Apple Watch Is Pushing The Smartwatch Industry
The smartwatch market’s fate rides on the Apple Watch. If it fails, it could have as devastating an impact on smartwatch sales as Google Glass has had on smartglasses.
It is entirely true that the smartwatch market lies on the Apple Watch’s success. If it doesn’t become mainstream, neither will any other smartwatch. Everyone already knew that. I’m not sure about that Google Glass comment, though. Taking the inverse, that’s like saying the electric car industry is booming due to the yet-to-be-seen Tesla Model 3. Or perhaps that VR is right out because Oculus Rift still hasn’t shipped a consumer product. Remember, Glass was a field test — and an expensive one at that. There was little marketing, scant production, and a baseline cost of entry over four times higher than that of Apple Watch. Plus, there’s the whole stigma of glasses to take into account: As Abdel explained, people wear them because they have to, not because they want to. Watches are different in that regard.
O’Connor continues:
[I]f the Apple Watch is a hit with customers, its widespread adoption will help all smartwatch makers, including those running Google’s Android Wear, in part because the Apple Watch may be too expensive for a segment of buyers.

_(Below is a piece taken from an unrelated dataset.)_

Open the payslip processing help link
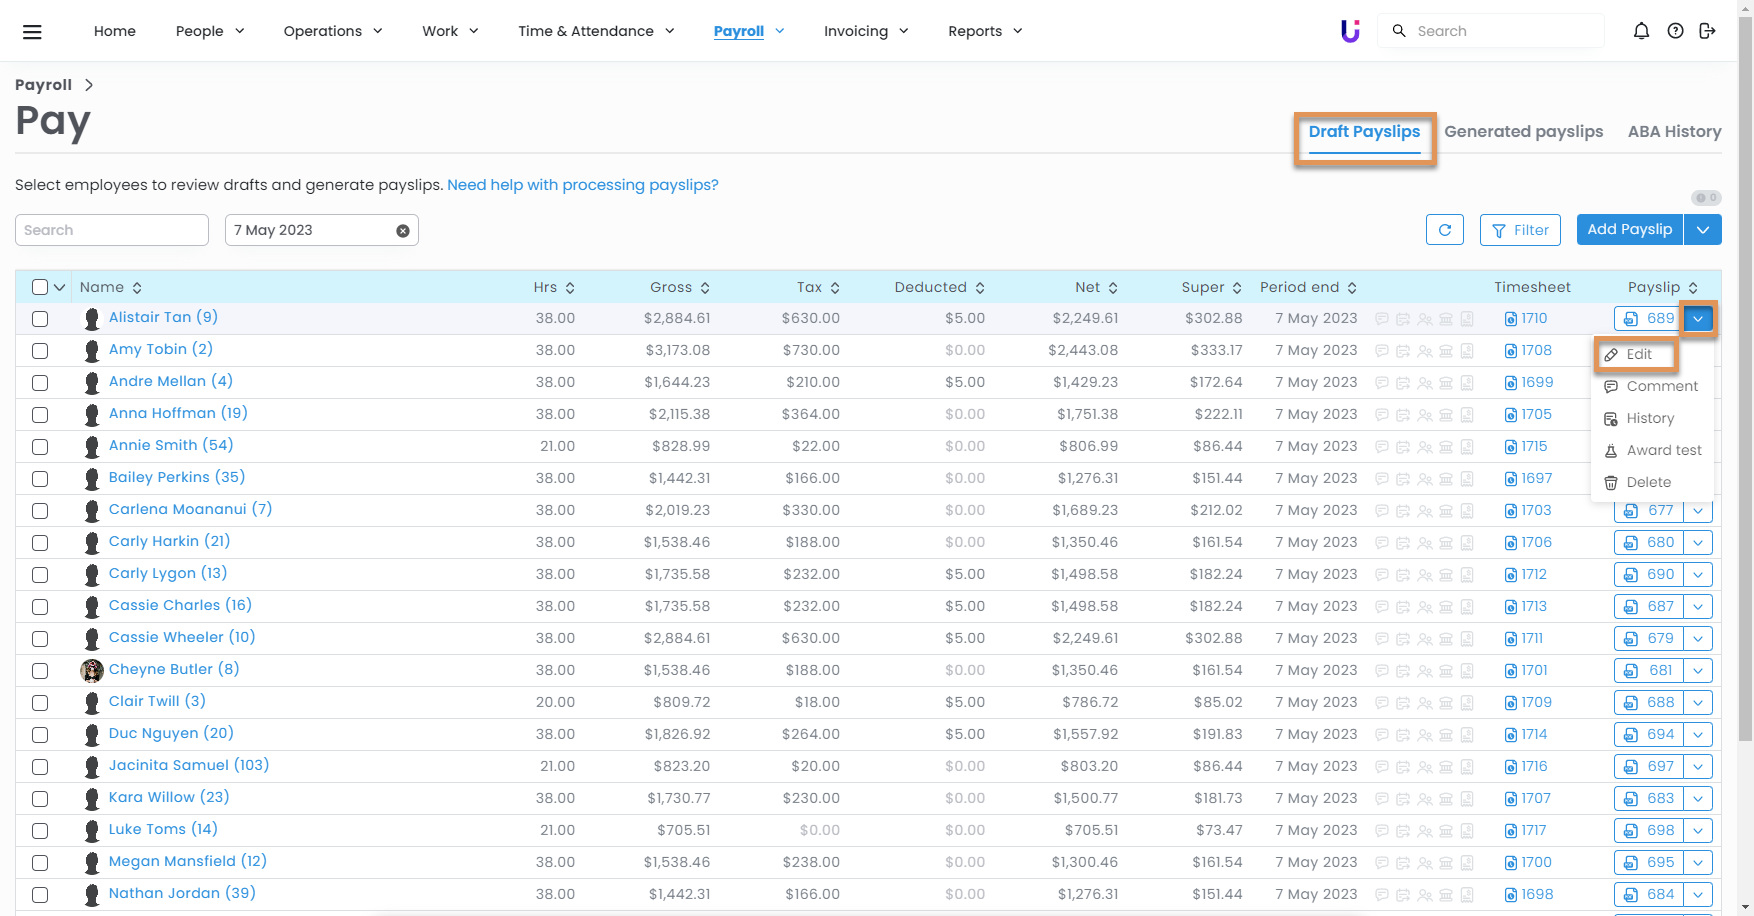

Prices for the smartwatch start at $349 and the device must be paired with a modern iPhone, a potentially expensive outlay. Smartwatches that run Android, by comparison, are sold at a variety of price points, which may appeal to the about 2 billion Android smartphone owners, and to Apple customers who want a more affordable smartwatch.
This is a very disingenuous way of presenting things. Firstly, anything not free is “too expensive for a segment of buyers.” Secondly, “modern iPhone” in this context means “iPhone 5 or newer.” The iPhone 5 will be three years old this September. Apple Watch, on the other hand, will still be brand new by then, and it will support handsets that most users in the market for the wearable already moved past some 12 months or more ago. This is a non-issue. Thirdly, yes, the Apple Watch is high-priced compared to some of its Android-based competitors, but it also does significantly more as big-name and indie developers alike stumble over each other to get their wares on the Watch App Store. Plus, it’s flat-out better design- and fluidity-wise. And somehow, despite the fact it’s apparently so expensive that most people won’t buy it, many reports indicate that Apple has sold 400 percent more units in a few weeks than Android Wear has been able to move in its first 18 months on the market.
Amusingly, O’Connor reports just that, contradicting his earlier premise entirely:
IHS predicts the Apple Watch will be successful, calling for 19 million units to ship this year, representing a 56 percent share of the smartwatch market. In comparison, 720,000 Android Wear devices shipped in 2014, according to research firm Canalys.
I don’t think there is any chance that Apple’s main competitor in the smartwatch industry ends up running Android Wear, and people seem to be agreeing with this thought more and more. The truth is that Android Wear is just conceptually flawed. Sure, they’ll rework it to resemble Apple Watch, but by then, the mindshare they never had will be even more out of reach.